G4I4Dfilm : Mais franchement c’est plus sur le truc que tu ferais pas chez toi, enfin

G4I2Dfilm : Ouais le truc.

G4I4Dfilm : Tu le ferais pas chez toi enfin tu enfin t’aimerais pas qu’on te fasse ça qu’on te balance des cannettes dans ton jardin.

G4I2Dfilm : La voiture t’as pas vraiment le choix, enfin tu choisis pas de polluer tu choisis de prendre ta voiture alors que là.

53La pollution franche, ou directe, renvoie donc à la pollution de l’environnement au sens de notre environnement physique et concret : « tu le ferais pas chez toi ». Dans ce contexte, prendre la voiture n’est pas une pollution franche dans le sens où il s’agit d’une pollution abstraite : elle n’a pas d’effet visible immédiat sur la beauté des paysages. Notons toutefois que tous les sujets du groupe n’adhèrent pas avec le même enthousiasme à cette hiérarchie des pollutions. Notons également que cette dichotomie franche/non franche est possible dans deux groupes parce que les sujets ne se sentent pas vraiment touchés par la pollution « non franche » :

G3I4Dfilm : c’est difficile de montrer une image de quelqu’un tu vois d’un mec d’une société occidentale enfin d’un pays riche, vraiment qui souffre de la pollution.

54Quand la dichotomie visible/invisible fait débat, une autre dichotomie apparaît (franche/non franche) qui réduit les pratiques écologiques individuelles qui sont utiles et efficaces aux pratiques individuelles de protection de l’espace de vie, de son environnement physique et concret. Mais cette dichotomie amène également à considérer les acteurs comme ayant peu de contrôle sur leurs pratiques (« t’as pas vraiment le choix »).

55Résumons ces premiers résultats. Une première dichotomie qui structure les RS de la pollution renvoie au visible/invisible. Lorsque celle-ci est actualisée dans la discussion, les pratiques écologiques deviennent avant tout une manière de protéger ce qui est beau. Mais l’importance de la vision, au lieu de réduire ce qui est perçu comme pollution, aboutit rapidement à l’idée que tout pollue. Lorsque les groupes cherchent alors à hiérarchiser la pollution, une seconde dichotomie est mobilisée qui distingue les pollutions franches, qui touchent l’environnement immédiat, et dont on est responsable, et les pollutions non franches, pour lesquels on souligne l’absence de marge d’action des acteurs.

Riches/pauvres : une deuxième dichotomie

Inéquité et culpabilité

56Dans tous les groupes, on a observé une sorte de dilution de la pollution : elle est là depuis toujours et pour toujours, tout pollue ou contribue à la pollution… Néanmoins tout le monde n’en souffre pas pour autant de la même façon.

57En fait la pollution vient s’ancrer pour les sujets dans la représentation d’une société où les riches exploitent les pauvres et la nature, avec l’idée que ce sont les pauvres qui souffrent davantage de la pollution.

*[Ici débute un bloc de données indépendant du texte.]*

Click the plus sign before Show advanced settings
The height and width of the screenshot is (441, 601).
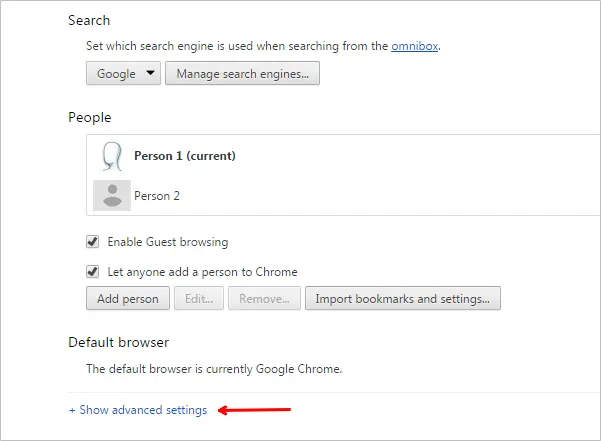tap(72, 410)
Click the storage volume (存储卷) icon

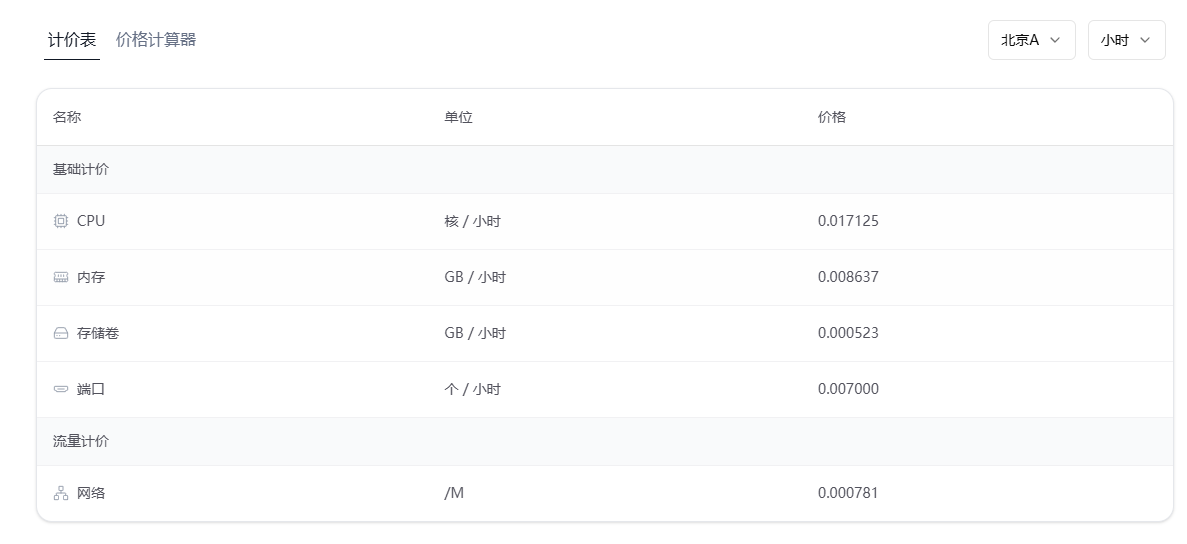[x=61, y=333]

Il n’y a pas de consensus intergroupes sur qui provoque quoi : est-ce la pollution qui provoque la misère sociale ? Ou bien la misère sociale qui provoque la pollution ? Néanmoins le lien entre les deux existe et il est très fort : ce ne sont jamais les personnes qui polluent qui vont en subir les conséquences. Ce sont toujours d’autres personnes : les générations futures, ou bien un autre peuple.

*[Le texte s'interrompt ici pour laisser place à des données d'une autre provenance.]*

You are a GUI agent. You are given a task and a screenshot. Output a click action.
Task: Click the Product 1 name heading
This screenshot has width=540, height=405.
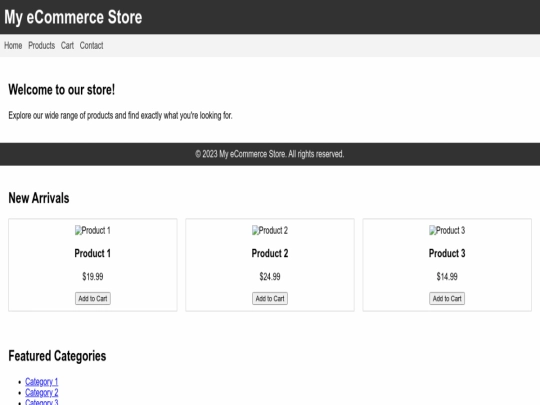tap(93, 253)
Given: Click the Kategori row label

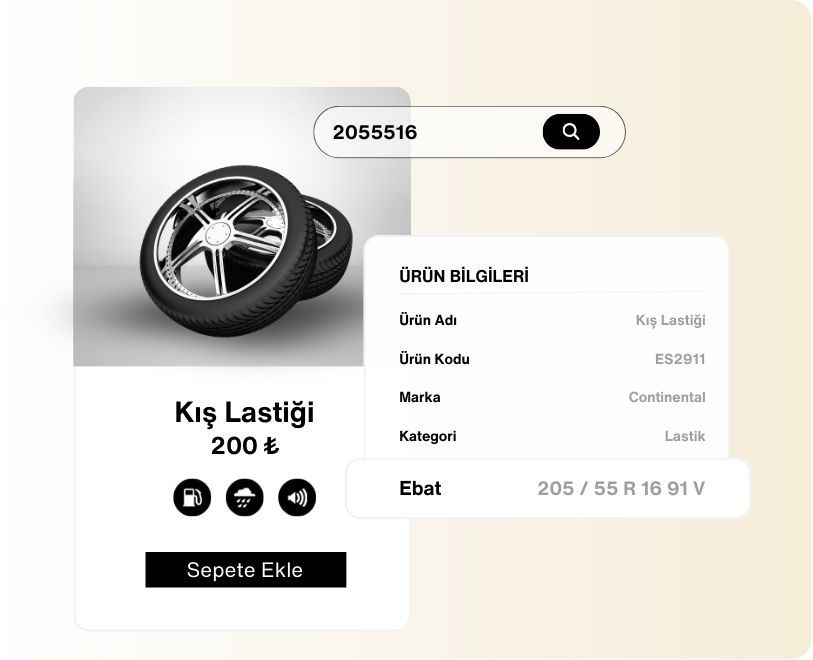Looking at the screenshot, I should pos(428,436).
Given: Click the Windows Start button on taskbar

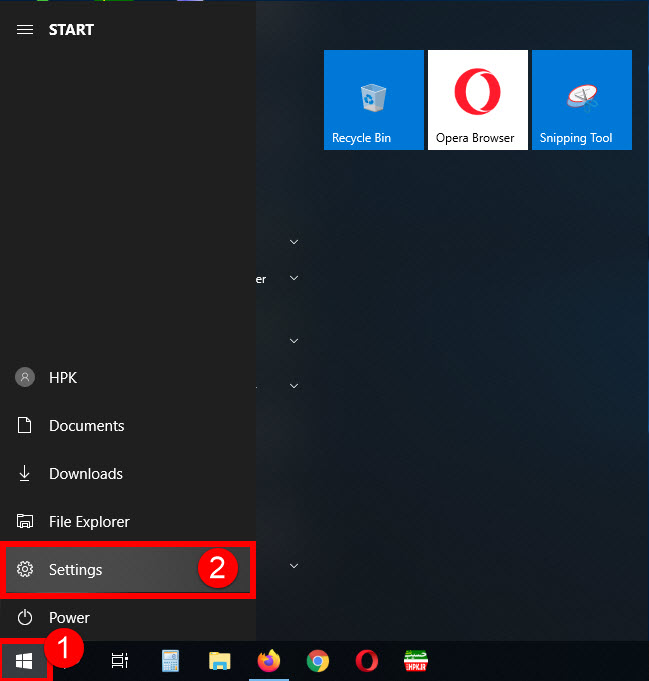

58La pollution est donc interprétée en fonction de certaines normes communément partagées : celles d’une justice universelle avec en arrière-plan le faisceau des croyances en les droits de l’Homme (Moscovici, 2005). En effet, pour Moscovici (2005), la notion de responsabilité collective qui découle de la Shoah et s’appuie sur la déclaration universelle des droits de l’Homme caractérise notre société. Ainsi, dans un des groupes, le fait de travailler dans une usine polluante est comparé au travail des conducteurs de train en partance pour les camps de concentration. Il s’agit là d’une métaphore très forte qui illustre parfaitement cette notion de responsabilité collective :

G2I3Dloc : Beh oui en tant qu’employé soit tu... sans être forcément militant dans l’âme sois tu te positionnes beh tu t’intéresses quand même parce que c’est sûrement l’eau que tu vas boire aussi, soit tu fais pour caricaturer un peu comme les conducteurs de train qui ont déporté les juifs dans les camps nazis qui se posaient pas de questions. Je critique pas parce que il doit aussi y avoir des risques.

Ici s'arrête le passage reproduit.